The Saskatoon Regional Economic Development Authority (SREDA) has predicted Saskatoon’s economy will be leading the nation in 2023.
The SREDA confirms that the Saskatoon labour market is “red hot” right now, largely due to growth in the potash and uranium mining industry, along with higher output in the energy sector.
The Conference Board of Canada is forecasting the Saskatoon economy to grow by 7.2 per cent in 2022 and 3.9 per cent in 2023.
“It is attributed to the very balanced and targeting approach we took to the pandemic response that focused on both protecting lives and livelihoods.
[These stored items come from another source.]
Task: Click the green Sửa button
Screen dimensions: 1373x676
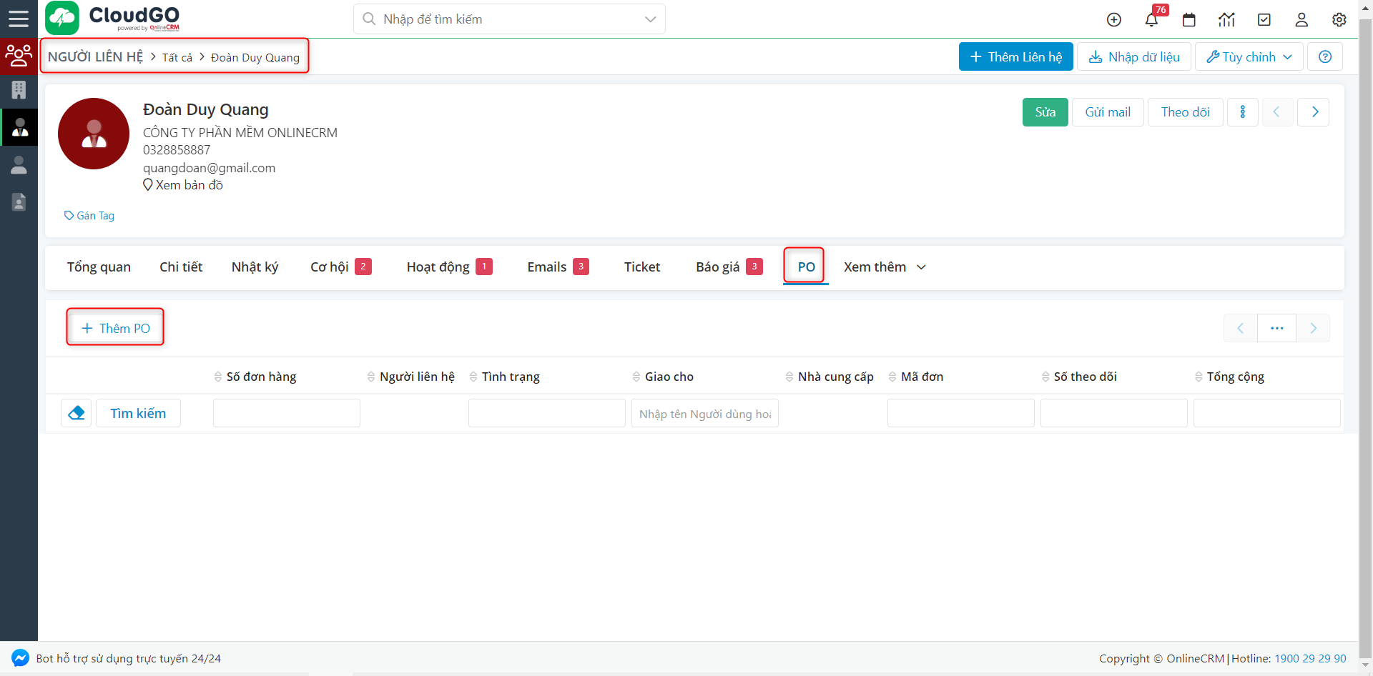Action: [1045, 112]
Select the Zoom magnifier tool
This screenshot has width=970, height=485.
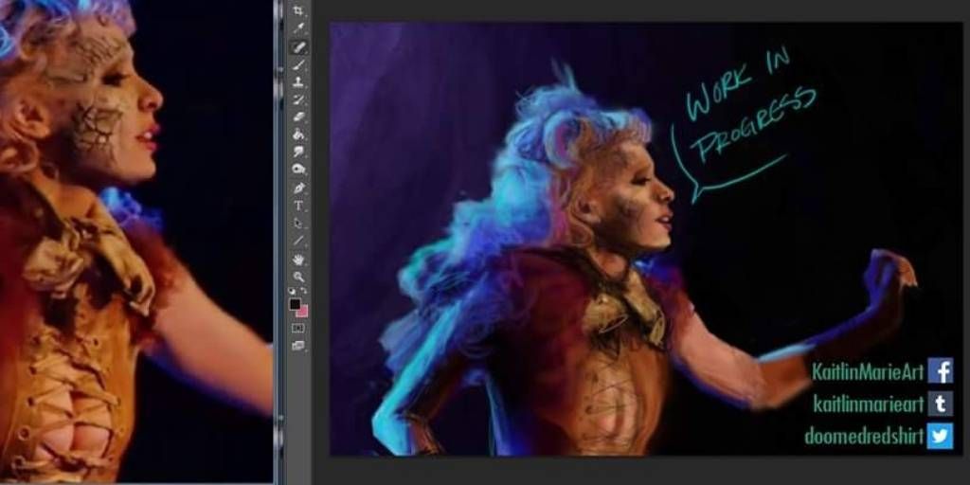pos(298,277)
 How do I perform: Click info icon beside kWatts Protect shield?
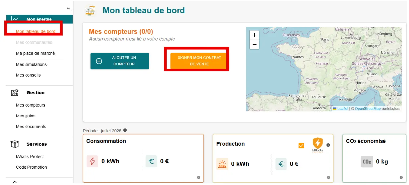(x=328, y=145)
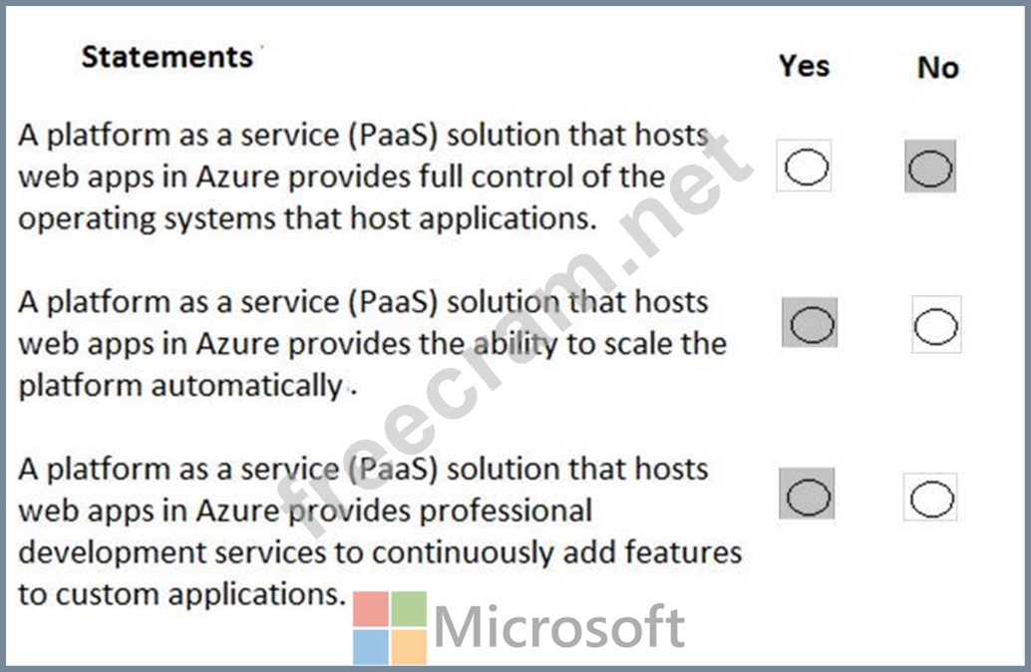Click the "to custom applications." text line
This screenshot has height=672, width=1031.
[x=181, y=594]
Our economic recovery here in Saskatoon is really starting from a position of strength because we avoided the harm of severe lockdowns to protect jobs, incomes and workers,” said Jason Aebig, CEO of Greater Saskatoon Chamber of Commerce.
“If there is one significant barrier to growth and Saskatoon achieving the targets that are being forecasted for us, it will come down to labour.”
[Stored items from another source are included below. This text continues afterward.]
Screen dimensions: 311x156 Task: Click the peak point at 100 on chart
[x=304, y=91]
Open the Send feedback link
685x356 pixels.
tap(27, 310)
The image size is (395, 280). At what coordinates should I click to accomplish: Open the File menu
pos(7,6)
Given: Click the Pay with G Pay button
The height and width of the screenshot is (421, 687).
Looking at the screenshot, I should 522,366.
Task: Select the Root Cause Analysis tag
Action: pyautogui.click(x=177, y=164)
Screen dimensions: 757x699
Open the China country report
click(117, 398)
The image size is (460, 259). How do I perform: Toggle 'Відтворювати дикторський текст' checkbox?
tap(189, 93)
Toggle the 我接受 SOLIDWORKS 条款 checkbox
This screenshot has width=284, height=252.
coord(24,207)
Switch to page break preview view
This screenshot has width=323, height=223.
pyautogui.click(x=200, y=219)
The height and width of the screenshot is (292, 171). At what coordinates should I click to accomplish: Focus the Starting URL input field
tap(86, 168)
“If we can crack the nut, in terms of attracting the skill and talent we need to Saskatoon to service our key sectors, that is how we are going to ultimately compete and win.”
“In terms of mining, Cameco has opened up their key lake mill and river mine. They are going full-steam ahead with opportunities,” said Keith Moen, executive director of NSBA, Saskatoon’s Business Association, “Not just the short-term future, but the long-term future as well is very positive for those particularly in the mining industry, but also oil and gas as well as agriculture. And we haven’t even talked about tech yet.”
The NSBA predicts that there will be more opportunities for wage increases as businesses take off, as well as interprovincial and international immigration of workers entering the province.
“This is nothing new to us, 2012-2015 was a very exciting time for us here, and what we noticed at that time were a lot of out of province plates coming into the province to find work.”
Bronwyn Eyre, minister of justice and attorney general, knows that this is not at time for Saskatchewan to slow down its efforts.
“It does mean putting in the work and creating that investment climate so that you send that message to sectors, ‘Come to Saskatchewan.'”
“We want to continue to unlock our potential, we want growth that works for everyone in our province and that’s why it’s so important to raise the concerns, but also do everything we can to go full-steam ahead because a good economy is great for everyone in Saskatchewan,” said Eyre.
The hope is that the predicted economic boom continues beyond 2023 and Saskatchewanians will see the benefits in their own homes.